The problem that members of Congress encounter when they say they want to find a simpler approach is to find a simpler approach that meets the needs of the myriad set of interests who have concern about the legislation. Well, if you want to deal with coal in the Midwest, and you’re going to have a hundred percent auction, how exactly are you going to do that?

And if there’s deep concern about potentially trade and competition affected industries, how will you protect them legally? And if there’s an enormous concern about rising natural gas prices, how will you address that?

And it turns out, once you start trying to answer all those questions, you get sort of driven back toward cap and trade, because complicated and wart-covered as it is, it provides ways to deal with all those problems. I think that’s why it’s still alive.

QUESTION: Do you think your organization and others in support of an economy-wide cap and trade could see yourselves supporting something like a cap and dividend bill that envisions a bit of a smaller government role? I know that happened on the energy side with some environmental groups about nuclear energy and oil and gas drilling. Some of them are, like, “Well, we want to build paths. And we may have to concede a little bit.” Do you think that could happen with cap and trade?

JONATHAN LASH: I’m a member of U.S. CAP and we have a very specific position in favor of economy-wide cap and trade. We’ve done a lot of work to create a balanced compromise on dealing with some of those interests that I was just talking about. Ultimately what the country needs is a roadmap and a price on carbon. We need to know that we’re going to start on reductions and continue for decades. And we need to impose a restriction on carbon that raises the price of burning high carbon fuels.

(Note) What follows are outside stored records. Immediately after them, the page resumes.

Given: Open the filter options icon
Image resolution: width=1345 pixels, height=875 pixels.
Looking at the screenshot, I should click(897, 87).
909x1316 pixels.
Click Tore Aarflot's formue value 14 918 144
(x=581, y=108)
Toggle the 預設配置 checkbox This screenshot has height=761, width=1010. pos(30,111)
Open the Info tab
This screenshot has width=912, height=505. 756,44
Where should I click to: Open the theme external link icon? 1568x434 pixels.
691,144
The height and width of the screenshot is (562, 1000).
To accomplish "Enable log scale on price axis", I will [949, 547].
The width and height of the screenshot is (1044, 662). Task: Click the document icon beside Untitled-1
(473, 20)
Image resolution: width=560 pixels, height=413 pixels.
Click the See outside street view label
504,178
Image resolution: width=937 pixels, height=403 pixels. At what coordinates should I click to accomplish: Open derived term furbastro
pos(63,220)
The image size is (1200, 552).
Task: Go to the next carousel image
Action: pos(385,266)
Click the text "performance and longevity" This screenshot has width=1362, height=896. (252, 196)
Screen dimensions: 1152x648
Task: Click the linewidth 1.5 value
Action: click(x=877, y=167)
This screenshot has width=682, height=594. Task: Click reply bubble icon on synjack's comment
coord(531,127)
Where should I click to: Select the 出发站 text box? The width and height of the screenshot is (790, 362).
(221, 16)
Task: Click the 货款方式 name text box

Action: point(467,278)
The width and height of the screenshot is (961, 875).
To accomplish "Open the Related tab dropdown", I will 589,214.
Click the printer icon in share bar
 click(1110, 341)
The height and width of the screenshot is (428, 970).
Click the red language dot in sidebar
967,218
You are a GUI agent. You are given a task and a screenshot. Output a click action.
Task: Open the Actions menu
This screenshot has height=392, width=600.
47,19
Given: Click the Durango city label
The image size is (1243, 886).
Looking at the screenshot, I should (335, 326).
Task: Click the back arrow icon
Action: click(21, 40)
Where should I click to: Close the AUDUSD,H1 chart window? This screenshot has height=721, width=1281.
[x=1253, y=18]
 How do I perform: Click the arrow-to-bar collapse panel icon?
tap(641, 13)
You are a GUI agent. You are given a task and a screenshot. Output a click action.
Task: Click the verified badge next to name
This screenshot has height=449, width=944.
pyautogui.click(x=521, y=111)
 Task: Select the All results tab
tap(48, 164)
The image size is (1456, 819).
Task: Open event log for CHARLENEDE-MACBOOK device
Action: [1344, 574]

So if that issue comes up at some point in the future, I mean, obviously there’s a legitimate consideration about finding a way to send those two signals if the bill you’re describing really did that. And, you know, I don't come to the nuclear question reluctantly. I think we need to put all low carbon options on the table. I think it’s a healthy thing that this legislation is driving a discussion that’s been stuck for 25 years, and that the nuclear industry ought to be in the position of competing on, level playing field with the high price for carbon.

QUESTION: It seems like a lot of the answers to our questions really depend on technology. I’m thinking of carbon sequestration, solar energy, clean cars. Aren’t we a long way away from that? And what kind of investment do we need?

JONATHAN LASH: Well, I guess my answer to the first half of your question is, no, I don't think we’re a long way away. I think the technologies exist. But the second half of your question is a key question — what kind of investment is needed to bring them to the point where they provide alternatives?

So there is some cost associated with an RPS position that rapidly accelerates the use of renewables. But we’ve seen what some of the European countries are able to do by making those investments. There are lots of models out there of much heavier use of renewables to supply electricity. China is going gangbusters building electric cars. It’s not that we can’t build electric cars. These technologies are there. We have to decide that we want to adopt the policies and pay the price to get them adopted rapidly.

So we’re about fifteen minutes past the promised time when we would wrap up. Thank you all for joining us. My colleagues and I will hang around here for the next half hour or so if anybody wants to talk further. Thanks a lot.